▶ _Exercise_:
Copy out every one of the following records word for word, with nothing changed.

▶ _Input records_:
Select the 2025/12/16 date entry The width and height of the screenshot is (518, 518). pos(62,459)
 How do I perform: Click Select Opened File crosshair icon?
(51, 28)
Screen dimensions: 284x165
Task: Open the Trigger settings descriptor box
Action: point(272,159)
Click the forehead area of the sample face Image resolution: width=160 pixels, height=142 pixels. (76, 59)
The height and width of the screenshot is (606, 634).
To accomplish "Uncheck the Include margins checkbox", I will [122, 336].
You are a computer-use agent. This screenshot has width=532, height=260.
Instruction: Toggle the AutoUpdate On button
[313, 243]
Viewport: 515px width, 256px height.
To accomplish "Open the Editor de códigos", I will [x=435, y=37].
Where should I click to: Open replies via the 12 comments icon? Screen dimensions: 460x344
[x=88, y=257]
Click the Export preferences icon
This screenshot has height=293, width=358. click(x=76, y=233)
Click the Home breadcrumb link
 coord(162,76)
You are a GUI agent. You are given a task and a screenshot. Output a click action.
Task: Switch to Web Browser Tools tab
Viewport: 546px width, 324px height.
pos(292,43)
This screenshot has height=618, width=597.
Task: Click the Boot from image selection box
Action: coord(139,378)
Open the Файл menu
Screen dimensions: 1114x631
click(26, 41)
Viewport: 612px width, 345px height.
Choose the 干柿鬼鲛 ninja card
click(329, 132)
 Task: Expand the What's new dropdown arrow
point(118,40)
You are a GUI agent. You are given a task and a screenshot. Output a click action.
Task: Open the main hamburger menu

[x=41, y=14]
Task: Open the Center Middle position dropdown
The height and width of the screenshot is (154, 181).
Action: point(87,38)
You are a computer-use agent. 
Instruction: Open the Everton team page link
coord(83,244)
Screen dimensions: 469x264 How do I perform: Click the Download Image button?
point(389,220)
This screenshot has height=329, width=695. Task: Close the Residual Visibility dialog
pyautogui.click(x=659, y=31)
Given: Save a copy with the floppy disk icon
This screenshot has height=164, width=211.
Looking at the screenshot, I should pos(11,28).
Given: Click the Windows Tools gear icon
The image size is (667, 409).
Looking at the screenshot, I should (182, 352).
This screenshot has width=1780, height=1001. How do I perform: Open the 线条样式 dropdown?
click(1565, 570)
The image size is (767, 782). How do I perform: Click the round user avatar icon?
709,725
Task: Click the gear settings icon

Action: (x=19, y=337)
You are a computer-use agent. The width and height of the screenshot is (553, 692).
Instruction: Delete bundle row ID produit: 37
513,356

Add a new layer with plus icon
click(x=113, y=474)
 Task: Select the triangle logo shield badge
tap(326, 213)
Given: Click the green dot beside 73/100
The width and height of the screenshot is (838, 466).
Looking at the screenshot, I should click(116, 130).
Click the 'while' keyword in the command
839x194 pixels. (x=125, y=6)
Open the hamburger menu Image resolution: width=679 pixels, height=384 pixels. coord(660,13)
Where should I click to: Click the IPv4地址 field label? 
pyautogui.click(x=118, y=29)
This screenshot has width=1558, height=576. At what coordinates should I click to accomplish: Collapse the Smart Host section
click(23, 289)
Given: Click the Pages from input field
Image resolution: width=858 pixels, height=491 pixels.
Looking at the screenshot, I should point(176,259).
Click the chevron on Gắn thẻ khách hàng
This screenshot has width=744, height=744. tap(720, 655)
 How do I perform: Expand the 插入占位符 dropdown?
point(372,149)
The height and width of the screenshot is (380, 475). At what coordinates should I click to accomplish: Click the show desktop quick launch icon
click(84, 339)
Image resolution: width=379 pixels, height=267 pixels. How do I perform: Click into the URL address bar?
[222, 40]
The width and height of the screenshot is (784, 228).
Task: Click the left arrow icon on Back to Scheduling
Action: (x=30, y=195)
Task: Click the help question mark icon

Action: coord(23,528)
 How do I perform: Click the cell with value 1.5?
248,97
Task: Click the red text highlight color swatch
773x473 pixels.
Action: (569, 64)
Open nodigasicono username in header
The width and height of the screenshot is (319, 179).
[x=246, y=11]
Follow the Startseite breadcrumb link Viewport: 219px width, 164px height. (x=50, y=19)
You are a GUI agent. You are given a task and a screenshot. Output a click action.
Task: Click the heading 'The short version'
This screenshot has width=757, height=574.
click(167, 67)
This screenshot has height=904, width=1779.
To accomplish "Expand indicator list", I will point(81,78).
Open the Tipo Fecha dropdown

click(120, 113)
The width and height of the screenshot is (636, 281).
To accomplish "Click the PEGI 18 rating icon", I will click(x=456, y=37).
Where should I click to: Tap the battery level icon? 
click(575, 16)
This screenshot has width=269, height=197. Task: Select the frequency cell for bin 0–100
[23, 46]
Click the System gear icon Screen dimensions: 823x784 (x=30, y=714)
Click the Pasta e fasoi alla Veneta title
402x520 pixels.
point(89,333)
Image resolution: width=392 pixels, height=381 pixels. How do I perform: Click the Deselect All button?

▶ _Written answer_:
Select the 2025/12/16 date entry The width and height of the screenshot is (518, 518). pos(62,459)
 How do I perform: Click Select Opened File crosshair icon?
(51, 28)
Screen dimensions: 284x165
Task: Open the Trigger settings descriptor box
Action: point(272,159)
Click the forehead area of the sample face Image resolution: width=160 pixels, height=142 pixels. (76, 59)
The height and width of the screenshot is (606, 634).
To accomplish "Uncheck the Include margins checkbox", I will [122, 336].
You are a computer-use agent. This screenshot has width=532, height=260.
Instruction: Toggle the AutoUpdate On button
[313, 243]
Viewport: 515px width, 256px height.
To accomplish "Open the Editor de códigos", I will [x=435, y=37].
Where should I click to: Open replies via the 12 comments icon? Screen dimensions: 460x344
[x=88, y=257]
Click the Export preferences icon
This screenshot has height=293, width=358. click(x=76, y=233)
Click the Home breadcrumb link
 coord(162,76)
You are a GUI agent. You are given a task and a screenshot. Output a click action.
Task: Switch to Web Browser Tools tab
Viewport: 546px width, 324px height.
pos(292,43)
This screenshot has height=618, width=597.
Task: Click the Boot from image selection box
Action: coord(139,378)
Open the Файл menu
Screen dimensions: 1114x631
click(26, 41)
Viewport: 612px width, 345px height.
Choose the 干柿鬼鲛 ninja card
click(329, 132)
 Task: Expand the What's new dropdown arrow
point(118,40)
You are a GUI agent. You are given a task and a screenshot. Output a click action.
Task: Open the main hamburger menu

[x=41, y=14]
Task: Open the Center Middle position dropdown
The height and width of the screenshot is (154, 181).
Action: point(87,38)
You are a computer-use agent. 
Instruction: Open the Everton team page link
coord(83,244)
Screen dimensions: 469x264 How do I perform: Click the Download Image button?
point(389,220)
This screenshot has height=329, width=695. Task: Close the Residual Visibility dialog
pyautogui.click(x=659, y=31)
Given: Save a copy with the floppy disk icon
This screenshot has height=164, width=211.
Looking at the screenshot, I should pos(11,28).
Given: Click the Windows Tools gear icon
The image size is (667, 409).
Looking at the screenshot, I should (182, 352).
This screenshot has width=1780, height=1001. How do I perform: Open the 线条样式 dropdown?
click(1565, 570)
The image size is (767, 782). How do I perform: Click the round user avatar icon?
709,725
Task: Click the gear settings icon

Action: (x=19, y=337)
You are a computer-use agent. The width and height of the screenshot is (553, 692).
Instruction: Delete bundle row ID produit: 37
513,356

Add a new layer with plus icon
click(x=113, y=474)
 Task: Select the triangle logo shield badge
tap(326, 213)
Given: Click the green dot beside 73/100
The width and height of the screenshot is (838, 466).
Looking at the screenshot, I should click(116, 130).
Click the 'while' keyword in the command
839x194 pixels. (x=125, y=6)
Open the hamburger menu Image resolution: width=679 pixels, height=384 pixels. coord(660,13)
Where should I click to: Click the IPv4地址 field label? 
pyautogui.click(x=118, y=29)
This screenshot has width=1558, height=576. At what coordinates should I click to accomplish: Collapse the Smart Host section
click(23, 289)
Given: Click the Pages from input field
Image resolution: width=858 pixels, height=491 pixels.
Looking at the screenshot, I should point(176,259).
Click the chevron on Gắn thẻ khách hàng
This screenshot has width=744, height=744. tap(720, 655)
 How do I perform: Expand the 插入占位符 dropdown?
point(372,149)
The height and width of the screenshot is (380, 475). At what coordinates should I click to accomplish: Click the show desktop quick launch icon
click(84, 339)
Image resolution: width=379 pixels, height=267 pixels. How do I perform: Click into the URL address bar?
[222, 40]
The width and height of the screenshot is (784, 228).
Task: Click the left arrow icon on Back to Scheduling
Action: (x=30, y=195)
Task: Click the help question mark icon

Action: coord(23,528)
 How do I perform: Click the cell with value 1.5?
248,97
Task: Click the red text highlight color swatch
773x473 pixels.
Action: (569, 64)
Open nodigasicono username in header
The width and height of the screenshot is (319, 179).
[x=246, y=11]
Follow the Startseite breadcrumb link Viewport: 219px width, 164px height. (x=50, y=19)
You are a GUI agent. You are given a task and a screenshot. Output a click action.
Task: Click the heading 'The short version'
This screenshot has width=757, height=574.
click(167, 67)
This screenshot has height=904, width=1779.
To accomplish "Expand indicator list", I will point(81,78).
Open the Tipo Fecha dropdown

click(120, 113)
The width and height of the screenshot is (636, 281).
To accomplish "Click the PEGI 18 rating icon", I will click(x=456, y=37).
Where should I click to: Tap the battery level icon? 
click(575, 16)
This screenshot has width=269, height=197. Task: Select the frequency cell for bin 0–100
[23, 46]
Click the System gear icon Screen dimensions: 823x784 (x=30, y=714)
Click the Pasta e fasoi alla Veneta title
402x520 pixels.
point(89,333)
Image resolution: width=392 pixels, height=381 pixels. How do I perform: Click the Deselect All button?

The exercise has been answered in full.